Nigeria : le major-général Rabe Abubakar, tué par ses ravisseurs deux semaines après son enlèvement
L’ancien porte-parole de l’armée nigériane, le général à la retraite Rabe Abubakar, est mort en captivité deux semaines après son enlèvement dans l’État de Katsina, dans le nord-ouest du Nigeria. Sa disparition, annoncée par les autorités locales, relance les critiques sur l’insécurité persistante dans une région minée par les enlèvements et les attaques de groupes armés.

Le général de division à la retraite Rabe Abubakar, ancien directeur de l’information de la Défense et porte-parole de l’armée nigériane, est mort en captivité, environ deux semaines après son enlèvement par des hommes armés dans l’État de Katsina, dans le nord-ouest du Nigeria, a annoncé samedi 13 juin le gouvernement de cet État. Sa mort a suscité une vive émotion et relancé les critiques sur l’insécurité dans le pays.
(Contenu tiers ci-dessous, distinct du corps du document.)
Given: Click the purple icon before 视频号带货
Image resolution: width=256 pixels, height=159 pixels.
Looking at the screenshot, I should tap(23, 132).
Dans un communiqué signé du commissaire à la Sécurité intérieure, Nasiru Mu’azu, le gouvernement de Katsina a indiqué que l’officier était décédé des suites de complications liées au diabète et à l’hypertension durant sa détention, malgré les efforts déployés par les autorités et les services de sécurité pour obtenir sa libération. Plusieurs responsables politiques et organisations ont pour leur part qualifié sa disparition de meurtre imputable à ses ravisseurs, sans que les circonstances exactes du décès aient été rendues publiques de manière indépendante.
Âgé de 61 ans et originaire de Katsina, Rabe Abubakar avait été enlevé le 30 mai avec son épouse, Amina, alors que le couple se rendait à un mariage. Leur véhicule avait été pris en embuscade par des hommes armés dans la zone de Matazu, leur chauffeur parvenant à s’échapper malgré des blessures par balle. Le 6 juin, les ravisseurs avaient diffusé une vidéo d’environ quatre minutes montrant le couple appelant les autorités à répondre à leurs exigences.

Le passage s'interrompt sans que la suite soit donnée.